In consumer, ‘tenderness’ in muscle foods has been generally used without any definition, hence the meanings of ‘tenderness’ may be different from person to person. For evaluation and improvement of meat ‘tenderness’, texture evaluation items with common definition and clarification of ‘tenderness’ perception in consumers should be investigated. For this purpose, we previously presented that ‘chewiness’ and ‘hardness’, which have different meanings as defined in ISO5492:1992, were perceived separately by a trained sensory panel in beef muscles (Sasaki et al., 2010) and that intramuscular fat improves both ‘chewiness’ and ‘hardness’ in beef Longissimus muscles (Sasaki et al., 2012).

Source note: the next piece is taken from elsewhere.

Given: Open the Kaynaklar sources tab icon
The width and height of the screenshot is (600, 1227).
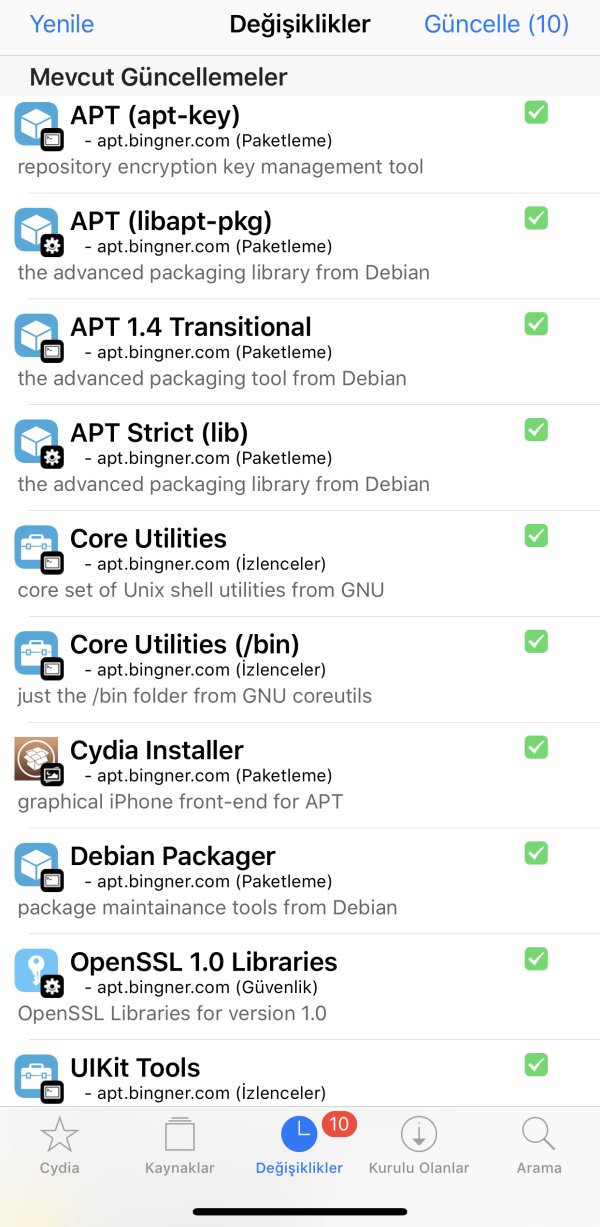Looking at the screenshot, I should click(180, 1135).
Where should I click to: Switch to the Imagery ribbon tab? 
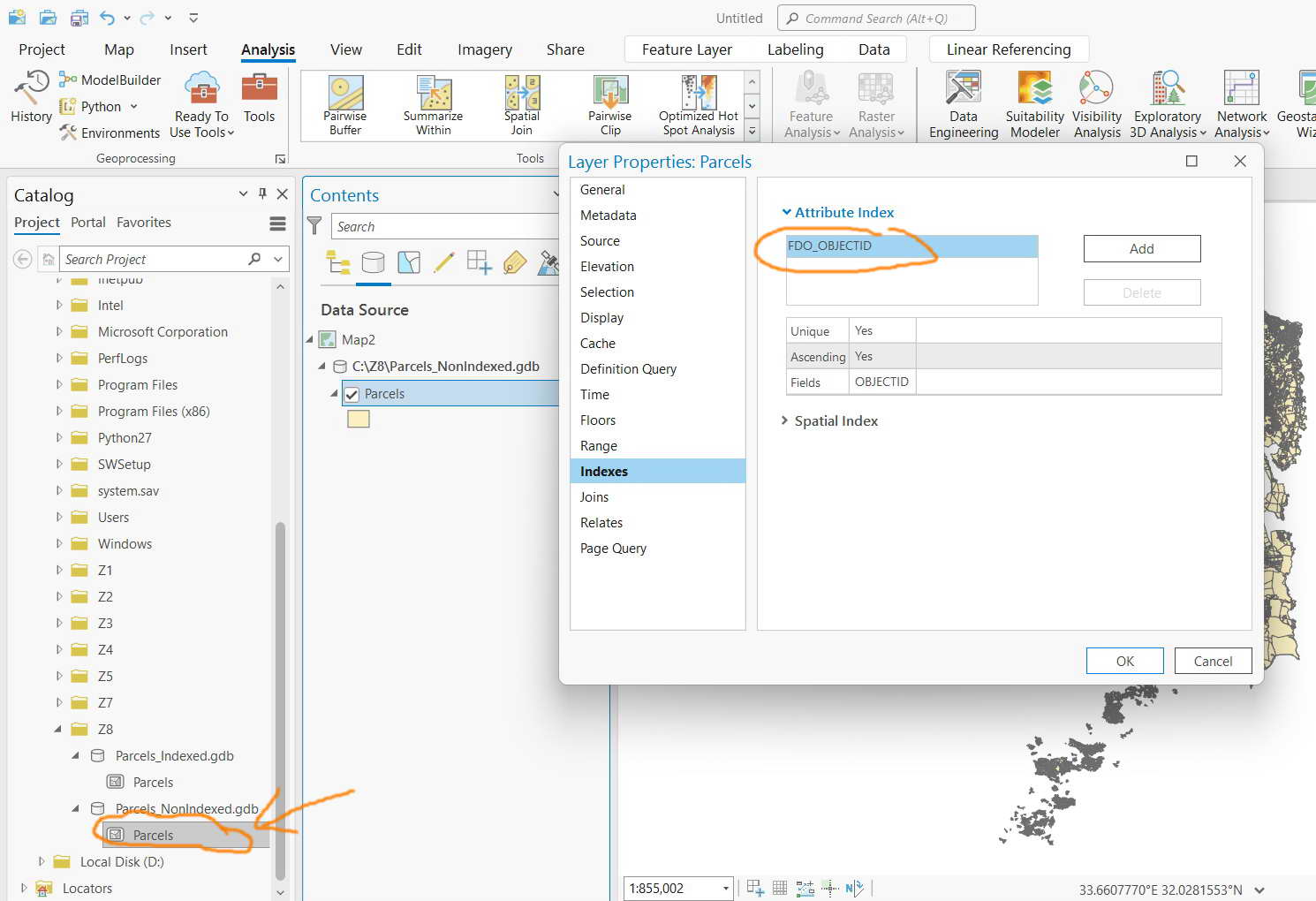tap(484, 49)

However, our previous studies could not provide detailed differences in ‘chewiness’ and ‘hardness’ between beef samples, because ISO5492 sensory items is quite qualitative. In contrast, ISO11036:1994 provides detailed sensory scales for ‘chewiness’ and ‘hardness’ with definitions and reference materials (International Organization for Standardization, 1994). The purpose of this study is to investigate whether the ISO11036:1994 scales for sensory evaluation of ‘chewiness’ and ‘hardness’ is applicable or not in beef texture evaluation.

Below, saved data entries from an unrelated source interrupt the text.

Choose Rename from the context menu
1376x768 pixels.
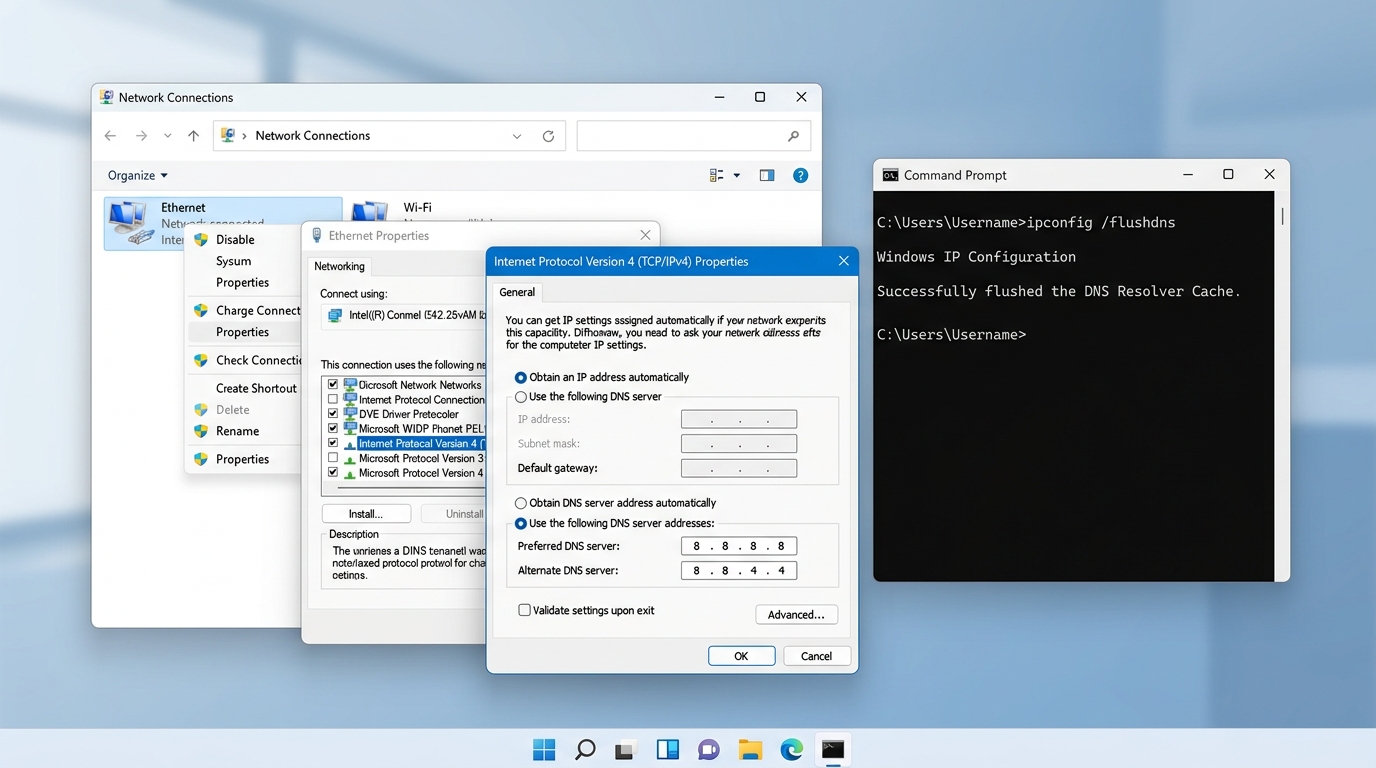[237, 431]
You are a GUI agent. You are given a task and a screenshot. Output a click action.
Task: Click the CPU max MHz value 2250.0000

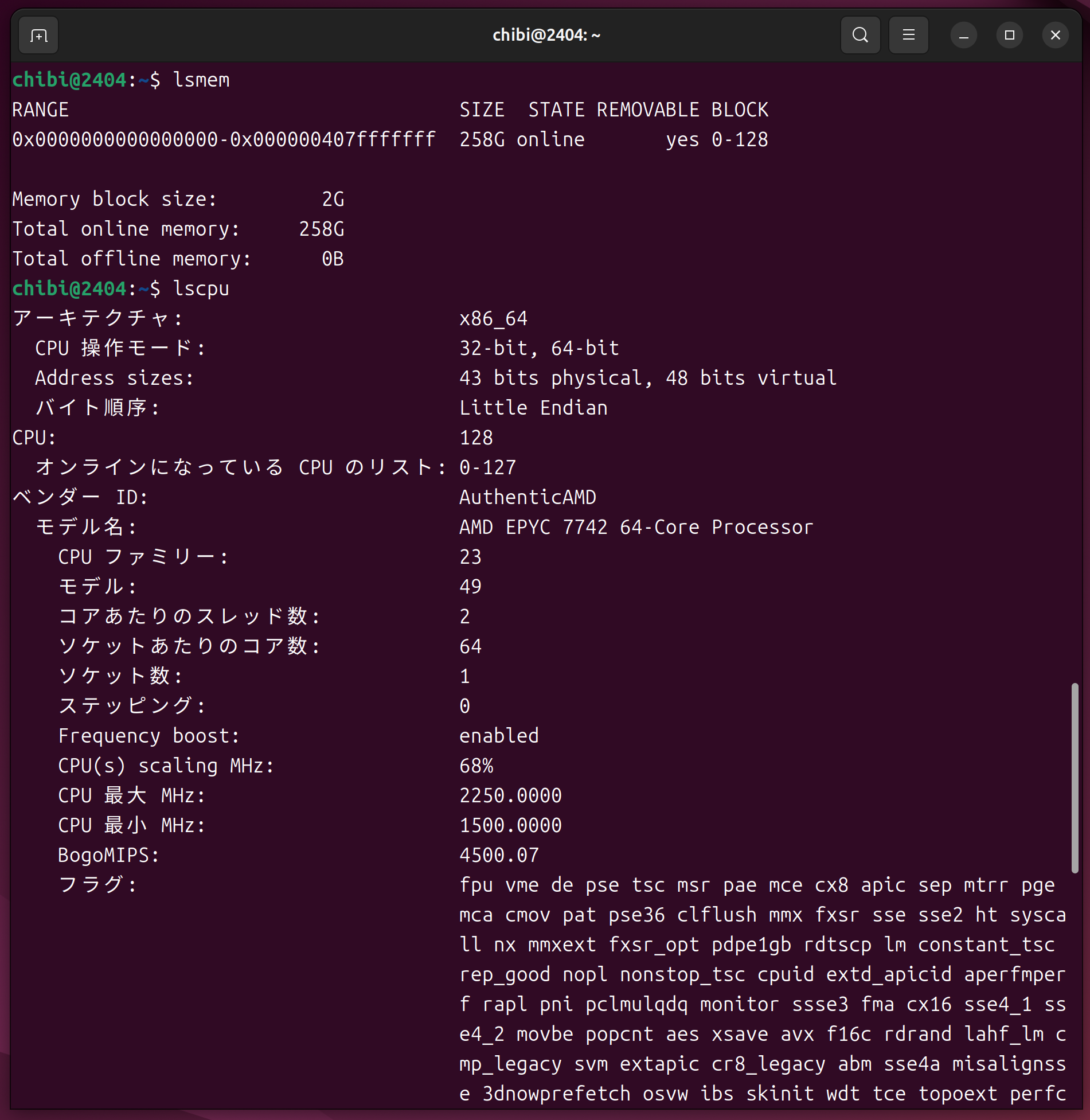pos(510,796)
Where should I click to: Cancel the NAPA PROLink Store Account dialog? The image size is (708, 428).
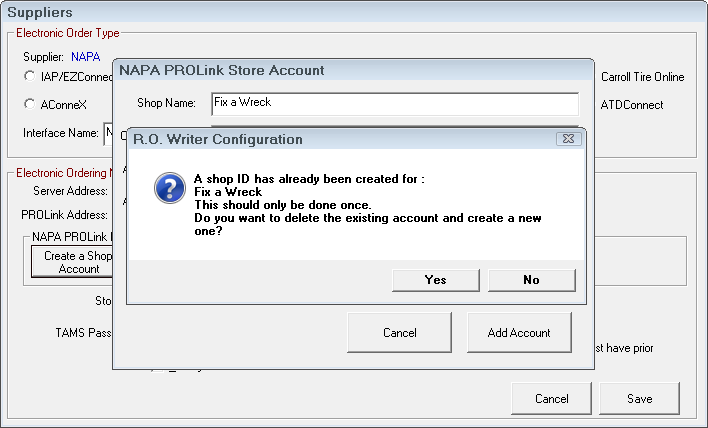point(399,332)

Furthermore, many previous reports have indicated that the muscle part and cooking end-point temperature affect meat texture. However, there has been no report presenting the influence of intermuscular difference and cookery changes on sensory ‘chewiness’ and ‘hardness’ ratings. Therefore, another aim of this study is to clarify the detailed effects of muscle part and cooking end-point temperature on sensory ‘chewiness’ and ‘hardness’ using ISO11036:1994 scales.
MATERIALS AND METHODS
Sample preparation
Hence intramuscular fat strongly affects to meat texture, we used lean beef muscle, not marbled beef, as an experimental model sample in this study. Longissimus (LT) and Semitendinosus (ST) muscles from three Holstein steers fed at Minami-Boso City, Chiba Prefecture, Japan, were obtained from a meat packer. Animals were slaughtered at 22-months-old, and muscles were harvested 5 d after slaughter. Muscle samples were harvested from cold carcasses, vacuum-packed, and stored at −30°C before sensory experiments. Samples were thawed in a refrigerator set at 4°C 1 d immediately before the sensory test. Samples were formed into 2×2×2 cm cubes and subjected to heat treatment using a steam convection oven SSC-5DCNU (Maruzen, Co., Ltd., Tokyo) to cooking end-point temperatures such as 60 and 72°C, which provided different sensory texture characteristics as described previously (Sasaki et al., 2010; Sasaki et al., 2012).
Sensory panel
Research scientists of the animal products division of the National Institute of Livestock and Grassland Science were recruited as the sensory panel, as with our previous studies (Sasaki et al., 2010; Sasaki et al., 2012). Therefore, these panelists were highly experienced evaluators of meat texture. Panelists were lectured about the scales of ‘hardness’ and ‘chewiness’ presented in ISO11036:1994, and were trained using the example foods indicated in the scales as presented in Table 1. The number of panelists was 17 (10 males and 7 females). Immediately before the sensory testing sessions, each panelist was informed that the beef samples were safe for consumption, and each consented to participate in the experiments as a sensory panelist according to Japanese guidelines for sensory evaluation of meat (National Livestock Breeding Center, 2005).
Table 1.
Attributes | Ratings | Definition | Example |
---|---|---|---|
Chewiness | 1 | Low-intensity chewiness | Rye bread, fresh and centre cut |
2 | Frankfurter sausages, uncooked | ||
3 | Gum drops | ||
4 | |||
5 | Starch-based gum drops | ||
6 | Peanut chews | ||
7 | High-intensity chewiness | Toffee | |
Hardness | 1 | Soft | Cream cheese |
2 | Egg white, hard-boiled | ||
3 | Frankfurter sausages, uncooked | ||
4 | Cheese, processed | ||
5 | Olives, green | ||
6 | Peanuts, cocktail type | ||
7 | Carrots, uncooked | ||
8 | Peanut brittle, candy part | ||
9 | Hard | Rock candy |
Sensory test
Sensory tests were performed using an individual booth illuminated by red lighting and maintained by an air-conditioner set at 22°C. The sensory trials were carried out between 3 to 4 pm, and the length of each trial was approximately 20 min. Scales of ‘hardness’ and ‘chewiness’ presented in ISO11036:1994 (Table 1) were used for the evaluation. Panelists were trained about these scales of ‘hardness’ and ‘chewiness’ using the example foods as presented in Table 1. For the sensory test, two samples each were presented to each panelist at each muscle and endpoint temperature. Thus, each panelist tested a total of eight samples in each trial. The sensory trial was conducted three times with muscles from different carcasses in each trial.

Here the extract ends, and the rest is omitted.